══ Entries provided

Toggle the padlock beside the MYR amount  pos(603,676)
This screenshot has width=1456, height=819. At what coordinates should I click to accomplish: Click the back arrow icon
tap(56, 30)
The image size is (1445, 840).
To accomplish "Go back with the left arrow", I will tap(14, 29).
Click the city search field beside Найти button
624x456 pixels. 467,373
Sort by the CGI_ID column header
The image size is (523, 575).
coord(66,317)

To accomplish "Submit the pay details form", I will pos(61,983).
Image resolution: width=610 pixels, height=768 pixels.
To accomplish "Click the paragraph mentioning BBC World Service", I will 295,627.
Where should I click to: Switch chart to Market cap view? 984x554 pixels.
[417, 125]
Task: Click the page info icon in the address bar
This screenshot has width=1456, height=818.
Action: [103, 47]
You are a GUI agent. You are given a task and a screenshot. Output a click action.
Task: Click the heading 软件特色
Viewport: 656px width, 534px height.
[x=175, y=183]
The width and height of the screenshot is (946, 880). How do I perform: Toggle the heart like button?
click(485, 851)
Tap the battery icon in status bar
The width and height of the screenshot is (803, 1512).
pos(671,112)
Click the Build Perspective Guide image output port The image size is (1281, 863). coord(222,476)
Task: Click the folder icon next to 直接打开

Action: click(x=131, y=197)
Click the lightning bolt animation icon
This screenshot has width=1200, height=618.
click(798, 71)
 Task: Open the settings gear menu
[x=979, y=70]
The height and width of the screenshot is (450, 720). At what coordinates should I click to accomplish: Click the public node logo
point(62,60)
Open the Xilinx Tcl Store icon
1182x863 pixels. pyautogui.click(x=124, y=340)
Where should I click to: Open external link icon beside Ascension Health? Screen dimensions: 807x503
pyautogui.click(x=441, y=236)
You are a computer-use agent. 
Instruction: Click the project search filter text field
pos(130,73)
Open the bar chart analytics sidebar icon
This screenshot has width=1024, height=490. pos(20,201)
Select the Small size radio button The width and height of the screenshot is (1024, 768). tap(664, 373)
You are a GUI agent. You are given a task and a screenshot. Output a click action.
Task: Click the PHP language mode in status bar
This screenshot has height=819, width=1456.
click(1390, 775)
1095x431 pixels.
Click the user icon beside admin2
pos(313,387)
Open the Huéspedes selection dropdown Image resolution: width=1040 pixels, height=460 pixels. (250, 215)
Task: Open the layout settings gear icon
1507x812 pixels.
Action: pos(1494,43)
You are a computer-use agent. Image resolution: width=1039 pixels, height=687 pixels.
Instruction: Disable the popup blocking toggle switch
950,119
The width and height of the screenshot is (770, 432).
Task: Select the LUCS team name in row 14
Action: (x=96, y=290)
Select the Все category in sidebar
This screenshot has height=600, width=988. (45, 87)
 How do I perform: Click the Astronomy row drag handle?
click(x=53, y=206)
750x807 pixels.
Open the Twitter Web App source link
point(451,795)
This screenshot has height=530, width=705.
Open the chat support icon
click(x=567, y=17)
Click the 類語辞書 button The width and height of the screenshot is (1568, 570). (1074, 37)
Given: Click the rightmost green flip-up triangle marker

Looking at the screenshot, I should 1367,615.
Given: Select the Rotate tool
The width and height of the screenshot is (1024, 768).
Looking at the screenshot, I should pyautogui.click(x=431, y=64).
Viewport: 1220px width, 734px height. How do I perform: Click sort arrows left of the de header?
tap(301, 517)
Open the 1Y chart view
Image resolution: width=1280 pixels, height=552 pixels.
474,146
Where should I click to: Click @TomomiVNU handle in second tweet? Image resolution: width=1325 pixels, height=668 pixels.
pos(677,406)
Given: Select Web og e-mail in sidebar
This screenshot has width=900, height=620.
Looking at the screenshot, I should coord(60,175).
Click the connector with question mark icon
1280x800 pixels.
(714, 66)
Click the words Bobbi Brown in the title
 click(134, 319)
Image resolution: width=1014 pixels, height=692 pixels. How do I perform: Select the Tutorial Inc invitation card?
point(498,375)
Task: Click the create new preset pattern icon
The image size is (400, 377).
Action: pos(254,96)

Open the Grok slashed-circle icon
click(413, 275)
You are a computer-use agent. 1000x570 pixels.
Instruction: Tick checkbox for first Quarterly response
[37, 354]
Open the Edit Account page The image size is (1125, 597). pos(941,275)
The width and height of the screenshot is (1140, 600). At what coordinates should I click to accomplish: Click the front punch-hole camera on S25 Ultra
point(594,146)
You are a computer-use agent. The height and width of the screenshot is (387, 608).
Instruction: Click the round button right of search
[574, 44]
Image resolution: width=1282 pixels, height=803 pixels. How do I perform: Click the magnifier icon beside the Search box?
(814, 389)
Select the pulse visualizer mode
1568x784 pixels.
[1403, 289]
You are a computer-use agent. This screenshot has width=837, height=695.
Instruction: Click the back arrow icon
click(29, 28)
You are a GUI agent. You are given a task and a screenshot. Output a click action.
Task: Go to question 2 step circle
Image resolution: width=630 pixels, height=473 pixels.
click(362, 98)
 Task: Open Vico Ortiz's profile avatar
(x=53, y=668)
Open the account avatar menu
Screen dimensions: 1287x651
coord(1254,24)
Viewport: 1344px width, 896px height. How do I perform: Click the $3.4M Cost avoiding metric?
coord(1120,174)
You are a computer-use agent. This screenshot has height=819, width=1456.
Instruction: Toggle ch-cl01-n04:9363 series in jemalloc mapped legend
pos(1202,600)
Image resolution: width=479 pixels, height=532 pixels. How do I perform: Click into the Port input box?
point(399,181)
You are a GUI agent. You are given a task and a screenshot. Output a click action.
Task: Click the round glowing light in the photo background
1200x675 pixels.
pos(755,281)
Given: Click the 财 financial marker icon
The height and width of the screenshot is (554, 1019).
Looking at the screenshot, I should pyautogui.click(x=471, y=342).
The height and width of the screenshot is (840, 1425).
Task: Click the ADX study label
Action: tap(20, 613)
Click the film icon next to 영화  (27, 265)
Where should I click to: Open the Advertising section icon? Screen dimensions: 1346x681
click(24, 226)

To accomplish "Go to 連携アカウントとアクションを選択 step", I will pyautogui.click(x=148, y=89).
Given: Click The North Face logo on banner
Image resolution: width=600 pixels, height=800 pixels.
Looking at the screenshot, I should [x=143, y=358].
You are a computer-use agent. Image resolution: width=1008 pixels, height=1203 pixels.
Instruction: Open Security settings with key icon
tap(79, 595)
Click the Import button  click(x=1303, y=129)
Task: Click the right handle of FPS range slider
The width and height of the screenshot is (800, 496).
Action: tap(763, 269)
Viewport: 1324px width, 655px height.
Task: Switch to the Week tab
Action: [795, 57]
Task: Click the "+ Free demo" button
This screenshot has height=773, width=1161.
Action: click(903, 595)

════

Swap "Where should I click to" for "Where do I click to" in all the items above, and leave everything else unchanged.

> **Response to this exercise**:
Toggle the padlock beside the MYR amount  pos(603,676)
This screenshot has width=1456, height=819. At what coordinates should I click to accomplish: Click the back arrow icon
tap(56, 30)
The image size is (1445, 840).
To accomplish "Go back with the left arrow", I will tap(14, 29).
Click the city search field beside Найти button
624x456 pixels. 467,373
Sort by the CGI_ID column header
The image size is (523, 575).
coord(66,317)

To accomplish "Submit the pay details form", I will pos(61,983).
Image resolution: width=610 pixels, height=768 pixels.
To accomplish "Click the paragraph mentioning BBC World Service", I will 295,627.
Where do I click to: Switch chart to Market cap view? 984x554 pixels.
[417, 125]
Task: Click the page info icon in the address bar
This screenshot has width=1456, height=818.
Action: [103, 47]
You are a GUI agent. You are given a task and a screenshot. Output a click action.
Task: Click the heading 软件特色
Viewport: 656px width, 534px height.
[x=175, y=183]
The width and height of the screenshot is (946, 880). How do I perform: Toggle the heart like button?
click(485, 851)
Tap the battery icon in status bar
The width and height of the screenshot is (803, 1512).
pos(671,112)
Click the Build Perspective Guide image output port The image size is (1281, 863). coord(222,476)
Task: Click the folder icon next to 直接打开

Action: click(x=131, y=197)
Click the lightning bolt animation icon
This screenshot has width=1200, height=618.
click(798, 71)
 Task: Open the settings gear menu
[x=979, y=70]
The height and width of the screenshot is (450, 720). At what coordinates should I click to accomplish: Click the public node logo
point(62,60)
Open the Xilinx Tcl Store icon
1182x863 pixels. pyautogui.click(x=124, y=340)
Where do I click to: Open external link icon beside Ascension Health? Screen dimensions: 807x503
pyautogui.click(x=441, y=236)
You are a computer-use agent. 
Instruction: Click the project search filter text field
pos(130,73)
Open the bar chart analytics sidebar icon
This screenshot has width=1024, height=490. pos(20,201)
Select the Small size radio button The width and height of the screenshot is (1024, 768). tap(664, 373)
You are a GUI agent. You are given a task and a screenshot. Output a click action.
Task: Click the PHP language mode in status bar
This screenshot has height=819, width=1456.
click(1390, 775)
1095x431 pixels.
Click the user icon beside admin2
pos(313,387)
Open the Huéspedes selection dropdown Image resolution: width=1040 pixels, height=460 pixels. (250, 215)
Task: Open the layout settings gear icon
1507x812 pixels.
Action: pos(1494,43)
You are a computer-use agent. Image resolution: width=1039 pixels, height=687 pixels.
Instruction: Disable the popup blocking toggle switch
950,119
The width and height of the screenshot is (770, 432).
Task: Select the LUCS team name in row 14
Action: (x=96, y=290)
Select the Все category in sidebar
This screenshot has height=600, width=988. (45, 87)
 How do I perform: Click the Astronomy row drag handle?
click(x=53, y=206)
750x807 pixels.
Open the Twitter Web App source link
point(451,795)
This screenshot has height=530, width=705.
Open the chat support icon
click(x=567, y=17)
Click the 類語辞書 button The width and height of the screenshot is (1568, 570). (1074, 37)
Given: Click the rightmost green flip-up triangle marker

Looking at the screenshot, I should 1367,615.
Given: Select the Rotate tool
The width and height of the screenshot is (1024, 768).
Looking at the screenshot, I should pyautogui.click(x=431, y=64).
Viewport: 1220px width, 734px height. How do I perform: Click sort arrows left of the de header?
tap(301, 517)
Open the 1Y chart view
Image resolution: width=1280 pixels, height=552 pixels.
474,146
Where do I click to: Click @TomomiVNU handle in second tweet? Image resolution: width=1325 pixels, height=668 pixels.
pos(677,406)
Given: Select Web og e-mail in sidebar
This screenshot has width=900, height=620.
Looking at the screenshot, I should coord(60,175).
Click the connector with question mark icon
1280x800 pixels.
(714, 66)
Click the words Bobbi Brown in the title
 click(134, 319)
Image resolution: width=1014 pixels, height=692 pixels. How do I perform: Select the Tutorial Inc invitation card?
point(498,375)
Task: Click the create new preset pattern icon
The image size is (400, 377).
Action: pos(254,96)

Open the Grok slashed-circle icon
click(413, 275)
You are a computer-use agent. 1000x570 pixels.
Instruction: Tick checkbox for first Quarterly response
[37, 354]
Open the Edit Account page The image size is (1125, 597). pos(941,275)
The width and height of the screenshot is (1140, 600). At what coordinates should I click to accomplish: Click the front punch-hole camera on S25 Ultra
point(594,146)
You are a computer-use agent. The height and width of the screenshot is (387, 608).
Instruction: Click the round button right of search
[574, 44]
Image resolution: width=1282 pixels, height=803 pixels. How do I perform: Click the magnifier icon beside the Search box?
(814, 389)
Select the pulse visualizer mode
1568x784 pixels.
[1403, 289]
You are a computer-use agent. This screenshot has width=837, height=695.
Instruction: Click the back arrow icon
click(29, 28)
You are a GUI agent. You are given a task and a screenshot. Output a click action.
Task: Go to question 2 step circle
Image resolution: width=630 pixels, height=473 pixels.
click(362, 98)
 Task: Open Vico Ortiz's profile avatar
(x=53, y=668)
Open the account avatar menu
Screen dimensions: 1287x651
coord(1254,24)
Viewport: 1344px width, 896px height. How do I perform: Click the $3.4M Cost avoiding metric?
coord(1120,174)
You are a computer-use agent. This screenshot has height=819, width=1456.
Instruction: Toggle ch-cl01-n04:9363 series in jemalloc mapped legend
pos(1202,600)
Image resolution: width=479 pixels, height=532 pixels. How do I perform: Click into the Port input box?
point(399,181)
You are a GUI agent. You are given a task and a screenshot. Output a click action.
Task: Click the round glowing light in the photo background
1200x675 pixels.
pos(755,281)
Given: Click the 财 financial marker icon
The height and width of the screenshot is (554, 1019).
Looking at the screenshot, I should pyautogui.click(x=471, y=342).
The height and width of the screenshot is (840, 1425).
Task: Click the ADX study label
Action: tap(20, 613)
Click the film icon next to 영화  (27, 265)
Where do I click to: Open the Advertising section icon? Screen dimensions: 1346x681
click(24, 226)

To accomplish "Go to 連携アカウントとアクションを選択 step", I will pyautogui.click(x=148, y=89).
Given: Click The North Face logo on banner
Image resolution: width=600 pixels, height=800 pixels.
Looking at the screenshot, I should [x=143, y=358].
You are a computer-use agent. Image resolution: width=1008 pixels, height=1203 pixels.
Instruction: Open Security settings with key icon
tap(79, 595)
Click the Import button  click(x=1303, y=129)
Task: Click the right handle of FPS range slider
The width and height of the screenshot is (800, 496).
Action: tap(763, 269)
Viewport: 1324px width, 655px height.
Task: Switch to the Week tab
Action: [795, 57]
Task: Click the "+ Free demo" button
This screenshot has height=773, width=1161.
Action: click(903, 595)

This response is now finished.